The lucky ones hide when the helicopters and planes appear overhead. Most coyotes, though, take off running for their lives. And this is just what the men from Wildlife Services want. Armed with Benelli shotguns modified to fire six or seven times in quick succession, they shoot and shoot again at the animals flushed from cover. They’re flying so low—sometimes as little as 20 to 100 feet off the ground—it feels like they’re shooting sideways. It’s easy to hit the coyotes: Some take a shot to the chest and die instantly. Others are merely wounded and crawl off to lingering deaths. Any the gunners miss, they can get on the next pass. Or the next. They stop only when they’ve shot every single coyote—when they’ve knocked down all the predators on the ground.
“They kill them as fast as they can and in as big a volume as they can,” says Rex Shaddox, who was certified as an aerial gunner by Wildlife Services, the incongruously named animal killing program of the U.S. Department of Agriculture. Sickened by the indiscriminate slaughter, Shaddox later quit the agency and helped the U.S. Fish and Wildlife Service investigate his former employer. He’s watched many coyote culls. “[They kill] coyotes, mountain lions, anything they can see. … A lot of times they’ll shoot [a coyote] and roll it and shoot it through the hindquarters. [It’ll] be jumping around, screaming and hollering and barking … dragging its rear end on the ground.”
Each year, Wildlife Services kills around 32,000 coyotes like this, en masse, on public lands and private ranches, usually before the spring lambing season. On a “good” day, a gunner can shoot 50 to 100 coyotes. These aren’t problem animals preying on flocks. Many coyotes never eat a sheep; their natural diet consists of rabbits, rodents, fruit, and fawns. These are animals killed merely for being coyotes. Carter Niemeyer, a former Wildlife Services district supervisor, describes the reasoning: “They can’t kill sheep if they’re dead.”
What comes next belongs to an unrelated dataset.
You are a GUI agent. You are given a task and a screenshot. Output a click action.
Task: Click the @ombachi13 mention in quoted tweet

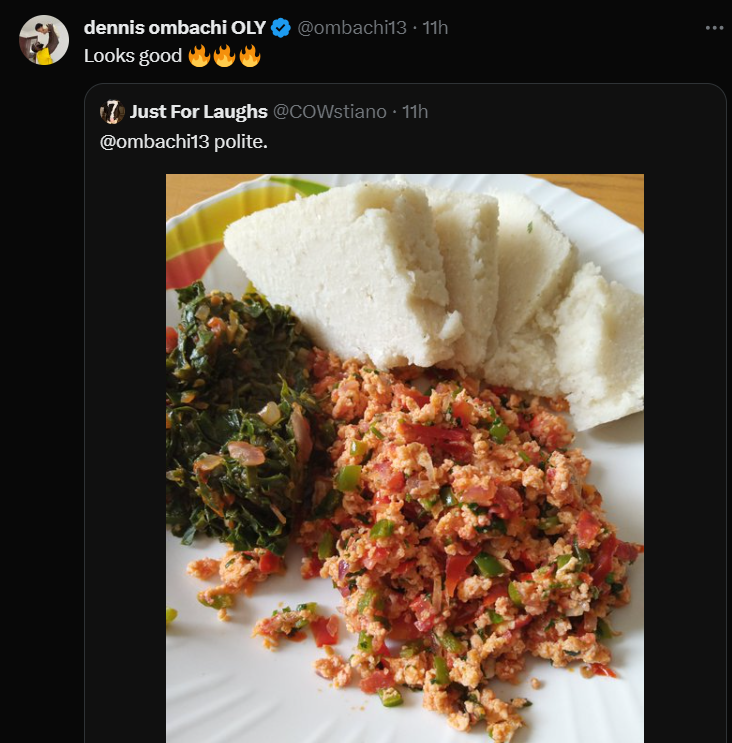pos(154,141)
Add to the aerial gunning victims the casualties of the agency’s other killing methods—the coyotes called from hiding and then shot by agents on the ground; the ones strangled in snares, caught in painful leghold traps, or poisoned; and the pups gassed or dug out of dens and bludgeoned to death—and the federal government takes the lives of more than 80,000 coyotes annually.
The more you kill, the more are born. It's a never-ending cycle of slaughter...that costs taxpayers millions of federal dollars annually.
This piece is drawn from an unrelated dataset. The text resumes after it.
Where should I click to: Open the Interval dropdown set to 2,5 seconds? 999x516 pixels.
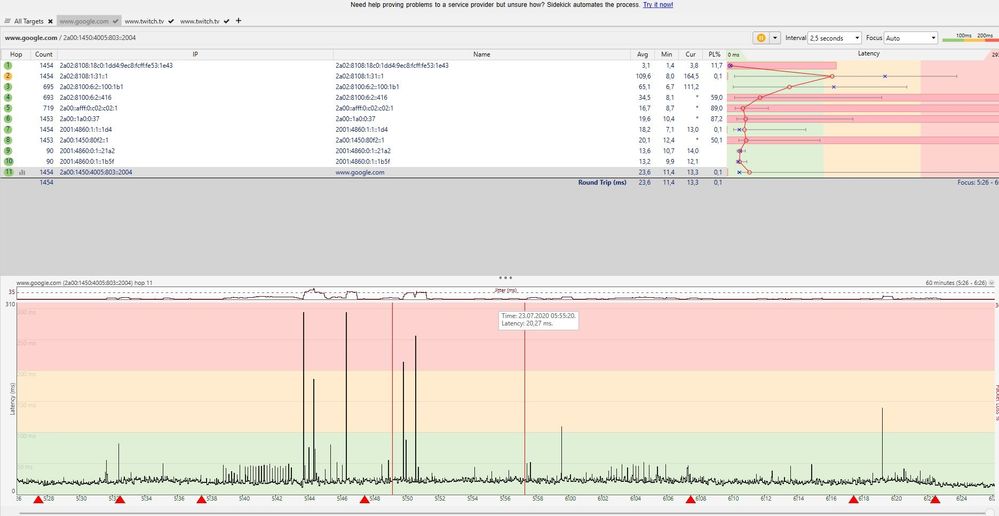coord(834,38)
For ranchers, the proposition can seem like a good deal: Pick up the phone if you’re worried about coyotes, and call Wildlife Services to come and kill the animals. It often costs ranchers nothing. For counties and states, too, it seems like a bargain. Under “cooperative agreements,” they pay only around half the cost, while the federal government picks up the rest of the tab.
But the thing about coyotes is, the more you kill, the more are born. So the drop in population never lasts long. The next year, Wildlife Services must return and kill all over again. It’s a never-ending cycle of slaughter that keeps the program in business and costs taxpayers millions of federal dollars annually (plus what Wildlife Services gets from local governments and other partners). The agency won’t release exact figures but has said it spends $13 million a year on livestock protection. A 1995 Government Accountability Office report found that most of Wildlife Services’ livestock protection spending went for lethal control. The agency’s own stats show that coyotes represent more than two-thirds of the mammalian predators it kills. You might call it a war on coyotes, except that it’s so ineffective and the hunters and trappers waging it know they can’t possibly win. They’re a little like the cartoon character Wile E. Coyote, endlessly stalking the Road Runner and ending up with a 250-pound anvil on his head.
The justification for all this violence is dubious; far more sheep die from disease and bad weather than are killed by coyotes. And there are proven, humane ways of keeping sheep safe, which some ranchers are already using. Wildlife Services says it invests $12–13.7 million, or 75 percent of its research budget, into developing nonlethal methods. But the good work the agency is doing in research and development isn’t being applied by its agents in the field. They kill the same number of coyotes year after year, says Stephanie Boyles, an HSUS scientist who works to reform the agency. “You’d think by now we’d get it. Instead of giving a rancher money to hire USDA to do aerial gunning, wouldn’t it be better to use that money to hire human shepherds?”